Fifteen years ago, Steve bought a Sable-Saanen from a dairy and named him Rooster. He also adopted a meat goat from a family commune in the San Luis Valley and named him Peanut.
“I know that even though I thought I was ‘rescuing’ him from the butcher,” Steve likes to say, “I know he rescued me in many ways from myself—’cause those sweet, kind, never-quit-attitude animals do that to humans!”
Steve likes to tell the story of a hike in 1998 up Bison Peak in the Tarryall’s that he took with a few friends and Peanut: “On reaching the summit, we found a rock-walled basin to sit in to get out of the wind to enjoy our lunch and the views. I pulled out my PB&J sandwich and all of a sudden, Peanut is leaning over my shoulder as if to say ‘So, you gonna share the sandwich we me, right?’”
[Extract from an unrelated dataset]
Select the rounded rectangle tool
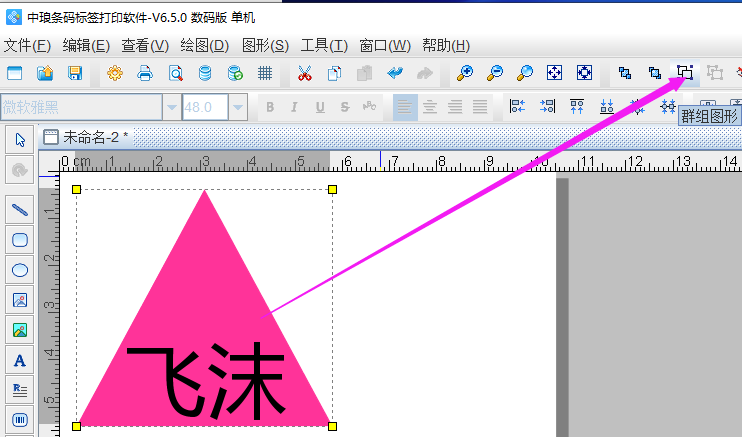 point(19,239)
Steve refused his goat’s request and thought that was the end of it until Peanut climbed up on the rock wall and begun to pee. The wind caught it, which resulted in Steve—and his sandwich, mind you—being lightly misted with goat urine.
Needless to say, Peanut ended up enjoying that entire sandwich. Steve always wondered if maybe Peanut had known what he was doing all along. Those goats are pretty smart creatures, after all.
Peanut was joined soon thereafter by Rooster, and the two packgoats spent many years on the trail with Steve and his friends and family, both on SOTA adventures and on family backcountry trips. The goats would ride to the trailhead in the back of his Tacoma pickup truck, in a customized cap that Steve calls The Goatwagon.
Rooster and Peanut have both been survived by Boo Goat, whom Steve got four years ago when the goat was about three. Boo Goat and Steve are still learning to be trail buddies, as one of the drawbacks to getting an older goat is that the goat doesn’t bond to his owner as well. Boo Goat has a tendency, when around lots of other people, to leave with the wrong herd sometimes.
Steve is the type of man who can easily switch between a discussion of ionospheric fluctuations and one about Colorado wildflowers. At seventy-six years old, Steve estimates he’s spent about 10% of his life above treeline and he admits he feels more at home in the woods than in town. His packgoats, while instrumental in helping him achieve that feat, are so much more than that.
Recently, Steve’s hiking buddy Peanut reached the end of his long life. Arthritis had rendered the goat virtually immobile. He had lost most of his teeth and was unable to chew any food, so Steve made the hard decision to put him down.
“It was so dang hard,” Steve said, a catch in his throat, “Saying goodbye to your faithful friend who has stood by you through thick and thin.”